Bally suffered from ill health in his later years. In December 1850, it was announced that he had suffered a third "paralytic stroke" and was once again debilitated. A subscription fund was organised to support him and, together with a benefit concert, raised around £400. An 1851 article in The Times suggested that the coloured waxes that he used for modelling contained toxic materials and that these were the cause of ulceration in his throat and paralysis in his hands and arms; he was periodically "completely paralysed". The substances varied according to colour but included white lead, copper, chrome yellow and vermillion. They probably entered his body through absorption and ingestion.

Despite his poor health, Bally exhibited a bust at the Great Exhibition of 1851. He had recovered sufficiently to work by late 1852 and in early 1853 moved premises to Victoria Street.
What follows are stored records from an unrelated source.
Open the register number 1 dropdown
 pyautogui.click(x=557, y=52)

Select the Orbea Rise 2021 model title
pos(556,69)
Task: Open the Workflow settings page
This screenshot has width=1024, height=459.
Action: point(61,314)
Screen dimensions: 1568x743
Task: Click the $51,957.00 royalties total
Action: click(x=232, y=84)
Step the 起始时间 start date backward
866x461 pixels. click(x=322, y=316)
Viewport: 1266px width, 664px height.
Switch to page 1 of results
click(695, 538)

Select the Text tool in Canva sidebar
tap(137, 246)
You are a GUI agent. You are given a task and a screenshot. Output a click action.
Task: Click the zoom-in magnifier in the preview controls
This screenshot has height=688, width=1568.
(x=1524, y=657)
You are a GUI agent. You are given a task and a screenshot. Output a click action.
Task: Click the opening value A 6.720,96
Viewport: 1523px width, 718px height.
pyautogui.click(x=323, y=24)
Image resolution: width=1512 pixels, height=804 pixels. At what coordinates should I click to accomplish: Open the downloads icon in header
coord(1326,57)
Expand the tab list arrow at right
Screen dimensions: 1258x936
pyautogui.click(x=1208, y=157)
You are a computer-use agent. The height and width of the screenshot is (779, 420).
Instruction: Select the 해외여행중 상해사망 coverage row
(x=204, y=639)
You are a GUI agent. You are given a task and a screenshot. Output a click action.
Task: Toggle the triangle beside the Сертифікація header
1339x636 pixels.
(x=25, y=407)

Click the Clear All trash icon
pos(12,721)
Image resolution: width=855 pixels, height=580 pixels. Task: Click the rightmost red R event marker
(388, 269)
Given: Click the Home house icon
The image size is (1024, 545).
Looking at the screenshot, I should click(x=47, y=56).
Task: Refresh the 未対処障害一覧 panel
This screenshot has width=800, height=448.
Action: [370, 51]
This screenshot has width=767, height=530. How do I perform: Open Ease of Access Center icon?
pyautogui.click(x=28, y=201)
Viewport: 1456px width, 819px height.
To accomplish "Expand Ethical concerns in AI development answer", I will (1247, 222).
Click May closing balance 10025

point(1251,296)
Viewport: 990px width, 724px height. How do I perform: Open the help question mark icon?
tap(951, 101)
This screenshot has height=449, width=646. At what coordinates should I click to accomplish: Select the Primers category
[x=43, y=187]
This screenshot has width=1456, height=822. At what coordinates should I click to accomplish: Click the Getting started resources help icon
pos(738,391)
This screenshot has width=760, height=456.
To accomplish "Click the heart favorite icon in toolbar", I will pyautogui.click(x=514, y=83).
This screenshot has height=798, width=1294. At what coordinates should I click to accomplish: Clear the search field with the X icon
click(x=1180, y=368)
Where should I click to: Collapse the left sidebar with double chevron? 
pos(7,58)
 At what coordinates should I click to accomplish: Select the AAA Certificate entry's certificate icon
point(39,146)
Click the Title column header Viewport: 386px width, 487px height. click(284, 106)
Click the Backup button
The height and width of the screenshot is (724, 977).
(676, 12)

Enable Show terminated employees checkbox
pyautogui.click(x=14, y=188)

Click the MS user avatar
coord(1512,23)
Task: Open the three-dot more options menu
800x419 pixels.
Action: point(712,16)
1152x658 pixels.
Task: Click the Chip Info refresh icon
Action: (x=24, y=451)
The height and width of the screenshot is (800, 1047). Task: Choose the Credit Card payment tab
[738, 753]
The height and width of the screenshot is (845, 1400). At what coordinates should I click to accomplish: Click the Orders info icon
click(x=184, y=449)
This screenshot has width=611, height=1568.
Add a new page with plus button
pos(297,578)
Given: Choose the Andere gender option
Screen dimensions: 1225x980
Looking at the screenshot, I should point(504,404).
He reduced his prices and moved the studio to his house at Peel Terrace, on Tamworth Street, Hulme, in December 1855. His wife, Anna Maria Matilda Bally, died there in February 1856 and later that year Bally was once again operating his studio from Victoria Street.

Continued poor health meant that the funds raised by his supporters in 1850 had largely sustained Bally thereafter, being paid to him in instalments of no more than 30 shillings per week. He was confined to bed for the last two years of his life and in July 1858 a further appeal for funds to assist him was made because the original amount was close to exhaustion. This drew support from donors such as Oliver Heywood and John Potter.

Bally died in Manchester on 8 November 1858 and was buried with his wife a week later in a tomb at St Wilfrid's Roman Catholic Chapel in Hulme, where he had worshipped. In accordance with his instructions, a death mask that he had made of his wife was placed in his coffin.

Bally had amassed a collection of about 1000 phrenological busts but most of it had been bought from him during his lifetime with the intention that it would be put on display in a museum that, at the time of his death, had not been built. They were stored for some time at the Manchester Mechanics' Institute on Cooper Street and later trusted to the interim care of Manchester Corporation. The remaining busts were bequeathed to Beneditti Lamarto, who was another Swiss practitioner. The fate of the collection is unknown: it was deposited in a museum at Harpurhey in 1860 and thereafter there is no record, although some examples of his work have been discovered and may or may not have formed part of that collection.

==Works==
Around 1833, Bally's book titled Mons. Bally’s Lectures on Casting, Modelling, &c. was published in Nottingham by J. Hicklin and Co.

Bally's purely sculptural works included a wax portrait of John Scott, 1st Earl of Eldon, and busts of the calico printer Salis Schwabe and Samuel Fletcher. At the Liverpool Academy of Arts he exhibited busts of Samuel Hope (1832) and Thomas Henry Illidge (1837). His phrenological busts included a death mask of William Palmer, a murderer who was executed. In 1844, he also made a cast of the interior of John Dalton's cranium and a cyst therein, having arrived at the Manchester Royal Infirmary too late to make a caste of the head and face. (Note: A cast of Dalton's head was made, by a Mr Politi, whose arrival at the scene preceded that of Bally.)

Thomas Turner, a surgeon who lectured at the Manchester Royal Institution, used Bally's phrenological casts in demonstrations there in the 1840s.